In the freezer I found, along with all the frozen meat I'll have to figure out what to do with, a bag of shelled walnuts and some single-serving bags of sweet peas. Here's the breakdown for those:

Diamond Shelled Walnuts = 5 grams per 1/4 cup serving
Birds Eye Steamfresh Singles - Sweet Peas: 5 grams per bag

That's pretty good. Buy more peas. Nuts are a little fatty (20 grams), but it's good fat, right? We're supposed to have more good fat than bad fat, aren't we?

I also found some Umpqua vanilla ice cream in there but sadly, the package had been manhandled to the point that the protein gram statistics were no longer visible. It's probably just as well.
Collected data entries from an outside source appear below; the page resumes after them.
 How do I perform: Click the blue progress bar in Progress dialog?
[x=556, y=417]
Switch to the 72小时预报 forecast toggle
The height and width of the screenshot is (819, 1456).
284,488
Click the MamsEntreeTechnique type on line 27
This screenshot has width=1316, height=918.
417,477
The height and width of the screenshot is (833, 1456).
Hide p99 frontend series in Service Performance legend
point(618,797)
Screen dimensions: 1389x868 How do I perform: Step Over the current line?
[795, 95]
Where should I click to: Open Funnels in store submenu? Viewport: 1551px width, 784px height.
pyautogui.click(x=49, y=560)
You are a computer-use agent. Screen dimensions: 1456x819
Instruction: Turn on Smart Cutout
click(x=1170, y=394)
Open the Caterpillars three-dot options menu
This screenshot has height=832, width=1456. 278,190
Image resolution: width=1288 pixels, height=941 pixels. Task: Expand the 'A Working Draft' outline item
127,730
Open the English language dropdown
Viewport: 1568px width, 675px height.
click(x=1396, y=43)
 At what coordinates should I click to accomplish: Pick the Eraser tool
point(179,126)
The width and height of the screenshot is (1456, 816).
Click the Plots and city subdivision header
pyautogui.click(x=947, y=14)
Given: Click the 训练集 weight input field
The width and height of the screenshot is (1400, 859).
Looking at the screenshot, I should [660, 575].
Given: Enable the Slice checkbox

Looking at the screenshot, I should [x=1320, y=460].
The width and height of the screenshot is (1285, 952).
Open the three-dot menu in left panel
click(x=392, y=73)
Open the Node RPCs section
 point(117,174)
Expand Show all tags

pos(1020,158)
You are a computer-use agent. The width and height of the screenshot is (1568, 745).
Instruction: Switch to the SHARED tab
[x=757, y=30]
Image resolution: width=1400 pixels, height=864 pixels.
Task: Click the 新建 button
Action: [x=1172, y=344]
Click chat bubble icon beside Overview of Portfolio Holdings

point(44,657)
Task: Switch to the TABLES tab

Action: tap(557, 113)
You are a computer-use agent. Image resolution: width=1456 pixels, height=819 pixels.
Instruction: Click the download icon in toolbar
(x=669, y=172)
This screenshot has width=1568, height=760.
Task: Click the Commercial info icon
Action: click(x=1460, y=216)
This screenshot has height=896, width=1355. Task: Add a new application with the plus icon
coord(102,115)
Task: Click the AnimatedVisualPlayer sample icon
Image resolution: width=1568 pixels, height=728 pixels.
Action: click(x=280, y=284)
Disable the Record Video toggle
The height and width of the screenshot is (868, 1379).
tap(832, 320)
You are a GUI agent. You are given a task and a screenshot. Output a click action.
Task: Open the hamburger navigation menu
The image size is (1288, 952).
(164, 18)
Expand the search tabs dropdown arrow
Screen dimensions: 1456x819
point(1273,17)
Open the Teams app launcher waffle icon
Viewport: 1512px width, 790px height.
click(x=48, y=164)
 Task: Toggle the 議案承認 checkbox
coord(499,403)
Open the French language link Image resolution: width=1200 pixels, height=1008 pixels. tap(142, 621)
Moving on to the refrigerator:

Small curd lowfat cottage cheese (2% milkfat): 14 grams per 1/2 cup. YOW!
Whole dill pickles: NO protein. But at least they're also fat, sugar, carb and calorie free. What are they good for? Putting on your peanut butter sandwiches. You heard it here, girls.
Applesauce: No protein.
Gold-n-Soft spread: No protein there either.
1% lowfat milk: 11 grams per 1 cup
Large eggs: 6 grams per egg, but they provide 71% of your daily cholesterol limit, so I'll probably eat one a day, if that.

Looks like we're sticking with dairy. Now that I've gone veggie, I find myself craving lots of milk.

This post is long enough (some might say "too long") so we'll save my cupboards for another time.

Thanks for humoring me during my protein search. Happy Eating!